Garvagh Catholic tells of daily hell

(Roddy McGregor, Irish News)

Police rejected claims yesterday (Tuesday) that they had not done enough to tackle sectarian attacks on Catholic residents of the Co Derry village of Garvagh.

Residents of the town contacted the Irish News following yesterday's report that the Catholic owned Clock Bar has closed after a series of loyalist attacks on staff, customers and property.

One man, who asked not to be identified, said Catholics in the predominantly Protestant town suffered "almost daily hell" from a small loyalist gang.

He said young Catholics left the town "en masse" every weekend to avoid being attacked by the gang.

He said the streets of Garvagh were "simply a no go area" for Catholics in the aftermath of loyal order marches.

The man, who has lived in Garvagh all his life, said he was proud to come from the town despite the sectarian attacks and intimidation.

"Everyone in Garvagh knows who these people are and I mean everyone including the police," he said.

"I have many good and loyal Protestant friends who are affronted by what is happening, but they, like me, cannot be identified because we know what will happen.

"It's hard to imagine the terror these people inflict on residents and business people who have lived and operated here all their lives.

"People have been beaten senseless, windows are regularly smashed, doors kicked in and cars attacked, but the police never do anything about it despite being told time and again.

"Ordinary people, both Catholic and Protestant, are fed up but at the same time wondering what they can do.
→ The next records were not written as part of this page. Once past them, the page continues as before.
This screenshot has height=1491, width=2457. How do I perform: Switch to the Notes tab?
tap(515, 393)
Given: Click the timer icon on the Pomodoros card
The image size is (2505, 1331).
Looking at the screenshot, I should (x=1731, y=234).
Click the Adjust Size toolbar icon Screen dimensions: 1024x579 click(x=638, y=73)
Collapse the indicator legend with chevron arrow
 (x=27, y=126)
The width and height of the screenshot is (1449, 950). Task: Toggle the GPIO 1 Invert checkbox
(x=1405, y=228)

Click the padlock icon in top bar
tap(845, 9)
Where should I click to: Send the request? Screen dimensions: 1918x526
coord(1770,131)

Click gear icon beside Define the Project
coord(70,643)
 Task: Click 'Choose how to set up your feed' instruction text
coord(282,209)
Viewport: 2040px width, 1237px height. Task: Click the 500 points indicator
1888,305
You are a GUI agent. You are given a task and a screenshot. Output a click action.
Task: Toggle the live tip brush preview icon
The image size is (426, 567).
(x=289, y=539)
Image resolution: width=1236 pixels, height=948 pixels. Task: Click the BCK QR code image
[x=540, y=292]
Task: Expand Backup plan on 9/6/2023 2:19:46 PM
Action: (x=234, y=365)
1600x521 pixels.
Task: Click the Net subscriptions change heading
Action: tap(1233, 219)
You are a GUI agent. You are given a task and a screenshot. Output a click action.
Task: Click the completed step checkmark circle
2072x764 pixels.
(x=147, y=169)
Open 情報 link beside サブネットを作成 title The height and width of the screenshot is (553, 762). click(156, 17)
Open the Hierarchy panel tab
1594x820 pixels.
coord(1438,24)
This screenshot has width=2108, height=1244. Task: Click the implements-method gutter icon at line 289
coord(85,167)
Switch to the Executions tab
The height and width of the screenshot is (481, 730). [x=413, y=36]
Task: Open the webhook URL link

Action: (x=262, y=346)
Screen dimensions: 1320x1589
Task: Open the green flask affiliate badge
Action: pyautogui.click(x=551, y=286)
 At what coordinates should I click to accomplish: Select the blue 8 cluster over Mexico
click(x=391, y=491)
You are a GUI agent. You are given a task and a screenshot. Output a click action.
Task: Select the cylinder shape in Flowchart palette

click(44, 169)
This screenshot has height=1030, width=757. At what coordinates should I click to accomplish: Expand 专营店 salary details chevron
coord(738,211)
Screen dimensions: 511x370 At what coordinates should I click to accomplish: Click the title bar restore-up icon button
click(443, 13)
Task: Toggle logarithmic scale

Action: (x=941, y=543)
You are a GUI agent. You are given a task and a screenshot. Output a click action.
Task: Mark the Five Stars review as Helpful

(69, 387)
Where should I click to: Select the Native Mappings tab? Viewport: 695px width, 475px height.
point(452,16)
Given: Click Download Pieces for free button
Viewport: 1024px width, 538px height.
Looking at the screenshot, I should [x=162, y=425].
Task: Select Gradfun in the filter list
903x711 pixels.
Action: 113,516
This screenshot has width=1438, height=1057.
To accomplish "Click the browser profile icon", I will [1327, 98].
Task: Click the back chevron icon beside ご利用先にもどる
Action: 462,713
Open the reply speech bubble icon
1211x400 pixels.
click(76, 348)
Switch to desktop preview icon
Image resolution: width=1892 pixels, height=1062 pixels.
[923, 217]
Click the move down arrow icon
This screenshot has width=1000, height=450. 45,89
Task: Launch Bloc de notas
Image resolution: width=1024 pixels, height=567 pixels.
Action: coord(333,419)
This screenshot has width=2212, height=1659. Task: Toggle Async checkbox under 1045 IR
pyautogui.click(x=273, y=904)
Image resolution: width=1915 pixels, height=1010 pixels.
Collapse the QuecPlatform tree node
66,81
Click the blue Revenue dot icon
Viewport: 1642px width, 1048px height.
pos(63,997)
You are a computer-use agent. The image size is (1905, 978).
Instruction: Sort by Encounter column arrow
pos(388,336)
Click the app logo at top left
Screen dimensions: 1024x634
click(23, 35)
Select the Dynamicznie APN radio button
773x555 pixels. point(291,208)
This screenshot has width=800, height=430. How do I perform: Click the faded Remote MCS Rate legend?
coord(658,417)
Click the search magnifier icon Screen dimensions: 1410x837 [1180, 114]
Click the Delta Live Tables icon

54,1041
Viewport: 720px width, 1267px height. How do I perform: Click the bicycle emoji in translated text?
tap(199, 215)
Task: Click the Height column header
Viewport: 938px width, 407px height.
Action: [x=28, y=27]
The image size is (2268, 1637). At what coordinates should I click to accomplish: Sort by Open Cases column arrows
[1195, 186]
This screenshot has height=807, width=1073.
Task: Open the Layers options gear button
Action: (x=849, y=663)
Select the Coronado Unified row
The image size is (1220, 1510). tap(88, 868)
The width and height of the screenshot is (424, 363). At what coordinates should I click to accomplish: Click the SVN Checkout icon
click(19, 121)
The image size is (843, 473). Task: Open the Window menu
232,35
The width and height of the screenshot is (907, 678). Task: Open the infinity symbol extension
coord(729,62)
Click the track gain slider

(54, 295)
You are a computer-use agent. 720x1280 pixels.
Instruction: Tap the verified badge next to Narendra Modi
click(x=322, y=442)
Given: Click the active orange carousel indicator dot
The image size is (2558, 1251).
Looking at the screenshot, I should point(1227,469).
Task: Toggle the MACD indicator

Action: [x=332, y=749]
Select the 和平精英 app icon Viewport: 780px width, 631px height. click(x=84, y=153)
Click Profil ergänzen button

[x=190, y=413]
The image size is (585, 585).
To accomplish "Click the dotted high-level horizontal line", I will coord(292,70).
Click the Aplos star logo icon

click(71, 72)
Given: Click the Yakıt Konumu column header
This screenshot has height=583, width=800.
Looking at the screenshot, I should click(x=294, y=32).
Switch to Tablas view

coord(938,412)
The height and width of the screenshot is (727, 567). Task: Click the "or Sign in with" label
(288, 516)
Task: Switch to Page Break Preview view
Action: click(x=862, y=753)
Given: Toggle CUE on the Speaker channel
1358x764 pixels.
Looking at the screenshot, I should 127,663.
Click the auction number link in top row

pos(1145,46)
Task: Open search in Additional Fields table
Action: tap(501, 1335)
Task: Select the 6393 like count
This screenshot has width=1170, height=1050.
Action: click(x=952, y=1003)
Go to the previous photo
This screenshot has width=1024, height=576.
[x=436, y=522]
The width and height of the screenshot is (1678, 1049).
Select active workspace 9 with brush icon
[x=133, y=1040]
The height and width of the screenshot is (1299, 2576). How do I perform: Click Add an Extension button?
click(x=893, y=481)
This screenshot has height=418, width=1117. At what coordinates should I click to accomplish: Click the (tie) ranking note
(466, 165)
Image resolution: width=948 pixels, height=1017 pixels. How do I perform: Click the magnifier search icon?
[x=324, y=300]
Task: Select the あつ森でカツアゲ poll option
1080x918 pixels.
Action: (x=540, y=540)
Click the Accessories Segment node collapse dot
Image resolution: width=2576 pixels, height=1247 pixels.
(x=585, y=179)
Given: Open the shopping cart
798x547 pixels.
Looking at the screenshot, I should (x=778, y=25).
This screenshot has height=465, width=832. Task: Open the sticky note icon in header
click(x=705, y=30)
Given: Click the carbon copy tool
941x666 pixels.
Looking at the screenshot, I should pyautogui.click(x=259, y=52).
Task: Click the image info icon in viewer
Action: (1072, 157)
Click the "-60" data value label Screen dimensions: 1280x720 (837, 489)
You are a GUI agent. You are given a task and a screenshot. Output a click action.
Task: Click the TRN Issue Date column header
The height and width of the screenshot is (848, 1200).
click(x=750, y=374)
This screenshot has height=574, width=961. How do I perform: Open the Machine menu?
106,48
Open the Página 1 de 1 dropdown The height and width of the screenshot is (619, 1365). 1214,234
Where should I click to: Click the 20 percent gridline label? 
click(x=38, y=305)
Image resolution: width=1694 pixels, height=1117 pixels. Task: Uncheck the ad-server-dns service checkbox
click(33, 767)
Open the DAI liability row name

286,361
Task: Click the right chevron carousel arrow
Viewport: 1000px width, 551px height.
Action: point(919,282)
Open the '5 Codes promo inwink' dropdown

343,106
People are just ready to flip."

A police spokesman confirmed that a number of reports of sectarian intimidation and attacks on Catholics and Catholic property in Garvagh had been investigated in recent months.

But he rejected the claim that police had failed to act on the complaints.

"Police have acted on those reports and people were identified as being involved in those incidents," he said.

"However, no statements were forthcoming and we were unable to proceed due to lack of evidence.

"Police thoroughly investigate all assaults, sectarian or otherwise. But we need the full cooperation of the community to bring such cases before the courts."

August 21, 2004

This article appeared first in the August 18, 2004 edition of the Irish News.